Stored records
---------------
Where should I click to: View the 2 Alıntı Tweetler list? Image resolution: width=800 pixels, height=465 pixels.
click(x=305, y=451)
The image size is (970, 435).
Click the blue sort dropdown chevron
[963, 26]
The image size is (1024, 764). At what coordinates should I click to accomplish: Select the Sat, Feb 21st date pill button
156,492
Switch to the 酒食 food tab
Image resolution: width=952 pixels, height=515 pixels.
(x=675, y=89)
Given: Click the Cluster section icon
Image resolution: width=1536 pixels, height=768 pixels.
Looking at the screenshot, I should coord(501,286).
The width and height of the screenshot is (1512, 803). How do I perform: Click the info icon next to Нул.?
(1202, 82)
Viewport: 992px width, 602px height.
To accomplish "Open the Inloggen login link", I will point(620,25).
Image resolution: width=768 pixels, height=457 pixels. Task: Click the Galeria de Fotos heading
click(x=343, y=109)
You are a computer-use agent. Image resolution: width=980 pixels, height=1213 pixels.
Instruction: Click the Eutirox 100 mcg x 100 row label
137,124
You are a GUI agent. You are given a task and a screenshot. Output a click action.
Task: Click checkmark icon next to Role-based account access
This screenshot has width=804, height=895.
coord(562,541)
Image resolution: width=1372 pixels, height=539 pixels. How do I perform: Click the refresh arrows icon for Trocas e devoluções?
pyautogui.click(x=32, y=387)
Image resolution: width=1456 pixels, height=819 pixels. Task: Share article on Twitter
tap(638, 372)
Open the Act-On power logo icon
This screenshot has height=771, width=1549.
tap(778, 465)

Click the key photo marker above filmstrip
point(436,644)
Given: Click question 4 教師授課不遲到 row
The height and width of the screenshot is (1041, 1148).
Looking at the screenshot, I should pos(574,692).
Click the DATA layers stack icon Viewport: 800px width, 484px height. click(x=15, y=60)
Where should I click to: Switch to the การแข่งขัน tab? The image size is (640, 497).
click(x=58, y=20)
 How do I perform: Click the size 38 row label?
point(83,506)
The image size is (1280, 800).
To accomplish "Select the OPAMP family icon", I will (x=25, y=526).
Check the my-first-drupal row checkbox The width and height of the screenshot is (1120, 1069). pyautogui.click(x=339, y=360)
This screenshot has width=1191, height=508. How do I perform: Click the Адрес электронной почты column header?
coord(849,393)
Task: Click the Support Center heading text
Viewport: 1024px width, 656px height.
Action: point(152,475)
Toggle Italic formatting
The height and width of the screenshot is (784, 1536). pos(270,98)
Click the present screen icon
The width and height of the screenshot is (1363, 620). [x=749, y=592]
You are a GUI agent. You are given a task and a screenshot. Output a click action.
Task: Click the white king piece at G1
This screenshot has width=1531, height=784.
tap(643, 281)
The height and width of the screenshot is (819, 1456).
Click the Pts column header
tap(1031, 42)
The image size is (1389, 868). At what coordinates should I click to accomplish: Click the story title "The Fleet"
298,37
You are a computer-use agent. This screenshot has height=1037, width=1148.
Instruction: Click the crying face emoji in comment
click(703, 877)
---------------
### EXERCISE DESCRIPTION:
Output an identical copy of every record above.

### SOLUTION BELOW:
Where should I click to: View the 2 Alıntı Tweetler list? Image resolution: width=800 pixels, height=465 pixels.
click(x=305, y=451)
The image size is (970, 435).
Click the blue sort dropdown chevron
[963, 26]
The image size is (1024, 764). At what coordinates should I click to accomplish: Select the Sat, Feb 21st date pill button
156,492
Switch to the 酒食 food tab
Image resolution: width=952 pixels, height=515 pixels.
(x=675, y=89)
Given: Click the Cluster section icon
Image resolution: width=1536 pixels, height=768 pixels.
Looking at the screenshot, I should coord(501,286).
The width and height of the screenshot is (1512, 803). How do I perform: Click the info icon next to Нул.?
(1202, 82)
Viewport: 992px width, 602px height.
To accomplish "Open the Inloggen login link", I will point(620,25).
Image resolution: width=768 pixels, height=457 pixels. Task: Click the Galeria de Fotos heading
click(x=343, y=109)
You are a computer-use agent. Image resolution: width=980 pixels, height=1213 pixels.
Instruction: Click the Eutirox 100 mcg x 100 row label
137,124
You are a GUI agent. You are given a task and a screenshot. Output a click action.
Task: Click checkmark icon next to Role-based account access
This screenshot has width=804, height=895.
coord(562,541)
Image resolution: width=1372 pixels, height=539 pixels. How do I perform: Click the refresh arrows icon for Trocas e devoluções?
pyautogui.click(x=32, y=387)
Image resolution: width=1456 pixels, height=819 pixels. Task: Share article on Twitter
tap(638, 372)
Open the Act-On power logo icon
This screenshot has height=771, width=1549.
tap(778, 465)

Click the key photo marker above filmstrip
point(436,644)
Given: Click question 4 教師授課不遲到 row
The height and width of the screenshot is (1041, 1148).
Looking at the screenshot, I should pos(574,692).
Click the DATA layers stack icon Viewport: 800px width, 484px height. click(x=15, y=60)
Where should I click to: Switch to the การแข่งขัน tab? The image size is (640, 497).
click(x=58, y=20)
 How do I perform: Click the size 38 row label?
point(83,506)
The image size is (1280, 800).
To accomplish "Select the OPAMP family icon", I will (x=25, y=526).
Check the my-first-drupal row checkbox The width and height of the screenshot is (1120, 1069). pyautogui.click(x=339, y=360)
This screenshot has width=1191, height=508. How do I perform: Click the Адрес электронной почты column header?
coord(849,393)
Task: Click the Support Center heading text
Viewport: 1024px width, 656px height.
Action: point(152,475)
Toggle Italic formatting
The height and width of the screenshot is (784, 1536). pos(270,98)
Click the present screen icon
The width and height of the screenshot is (1363, 620). [x=749, y=592]
You are a GUI agent. You are given a task and a screenshot. Output a click action.
Task: Click the white king piece at G1
This screenshot has width=1531, height=784.
tap(643, 281)
The height and width of the screenshot is (819, 1456).
Click the Pts column header
tap(1031, 42)
The image size is (1389, 868). At what coordinates should I click to accomplish: Click the story title "The Fleet"
298,37
You are a computer-use agent. This screenshot has height=1037, width=1148.
Instruction: Click the crying face emoji in comment
click(703, 877)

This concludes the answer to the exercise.